### [Do this]
Copy each of the records below verbatim, line by line, without altering any character.

### [Input data]
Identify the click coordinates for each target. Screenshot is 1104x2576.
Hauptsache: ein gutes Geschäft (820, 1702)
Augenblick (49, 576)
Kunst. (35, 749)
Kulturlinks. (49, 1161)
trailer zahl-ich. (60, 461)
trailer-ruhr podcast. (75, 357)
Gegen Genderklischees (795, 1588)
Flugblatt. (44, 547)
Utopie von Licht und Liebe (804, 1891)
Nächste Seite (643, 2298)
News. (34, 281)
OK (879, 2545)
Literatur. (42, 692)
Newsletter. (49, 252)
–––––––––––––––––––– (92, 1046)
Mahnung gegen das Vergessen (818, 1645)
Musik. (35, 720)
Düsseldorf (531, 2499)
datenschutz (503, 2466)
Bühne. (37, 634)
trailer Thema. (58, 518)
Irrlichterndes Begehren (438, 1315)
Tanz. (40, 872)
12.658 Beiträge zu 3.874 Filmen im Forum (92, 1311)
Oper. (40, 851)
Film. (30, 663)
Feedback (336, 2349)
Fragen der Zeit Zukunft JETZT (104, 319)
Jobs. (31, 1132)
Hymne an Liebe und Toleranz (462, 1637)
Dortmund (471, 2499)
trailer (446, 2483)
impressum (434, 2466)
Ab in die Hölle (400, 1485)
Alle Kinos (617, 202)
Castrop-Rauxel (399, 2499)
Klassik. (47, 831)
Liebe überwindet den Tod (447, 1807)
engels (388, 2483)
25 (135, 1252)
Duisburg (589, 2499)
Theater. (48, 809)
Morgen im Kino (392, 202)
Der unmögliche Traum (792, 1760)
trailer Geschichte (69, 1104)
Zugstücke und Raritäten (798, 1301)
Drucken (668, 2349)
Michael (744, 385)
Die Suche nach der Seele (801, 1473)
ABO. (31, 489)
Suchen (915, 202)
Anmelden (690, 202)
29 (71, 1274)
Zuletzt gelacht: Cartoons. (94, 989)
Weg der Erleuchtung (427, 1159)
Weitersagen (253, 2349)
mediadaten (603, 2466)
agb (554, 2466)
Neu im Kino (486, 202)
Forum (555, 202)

### [Solution to this exercise]
Identify the click coordinates for each target. Screenshot is 1104x2576.
Hauptsache: ein gutes Geschäft (820, 1702)
Augenblick (49, 576)
Kunst. (35, 749)
Kulturlinks. (49, 1161)
trailer zahl-ich. (60, 461)
trailer-ruhr podcast. (75, 357)
Gegen Genderklischees (795, 1588)
Flugblatt. (44, 547)
Utopie von Licht und Liebe (804, 1891)
Nächste Seite (643, 2298)
News. (34, 281)
OK (879, 2545)
Literatur. (42, 692)
Newsletter. (49, 252)
–––––––––––––––––––– (92, 1046)
Mahnung gegen das Vergessen (818, 1645)
Musik. (35, 720)
Düsseldorf (531, 2499)
datenschutz (503, 2466)
Bühne. (37, 634)
trailer Thema. (58, 518)
Irrlichterndes Begehren (438, 1315)
Tanz. (40, 872)
12.658 Beiträge zu 3.874 Filmen im Forum (92, 1311)
Oper. (40, 851)
Film. (30, 663)
Feedback (336, 2349)
Fragen der Zeit Zukunft JETZT (104, 319)
Jobs. (31, 1132)
Hymne an Liebe und Toleranz (462, 1637)
Dortmund (471, 2499)
trailer (446, 2483)
impressum (434, 2466)
Ab in die Hölle (400, 1485)
Alle Kinos (617, 202)
Castrop-Rauxel (399, 2499)
Klassik. (47, 831)
Liebe überwindet den Tod (447, 1807)
engels (388, 2483)
25 (135, 1252)
Duisburg (589, 2499)
Theater. (48, 809)
Morgen im Kino (392, 202)
Der unmögliche Traum (792, 1760)
trailer Geschichte (69, 1104)
Zugstücke und Raritäten (798, 1301)
Drucken (668, 2349)
Michael (744, 385)
Die Suche nach der Seele (801, 1473)
ABO. (31, 489)
Suchen (915, 202)
Anmelden (690, 202)
29 (71, 1274)
Zuletzt gelacht: Cartoons. (94, 989)
Weg der Erleuchtung (427, 1159)
Weitersagen (253, 2349)
mediadaten (603, 2466)
agb (554, 2466)
Neu im Kino (486, 202)
Forum (555, 202)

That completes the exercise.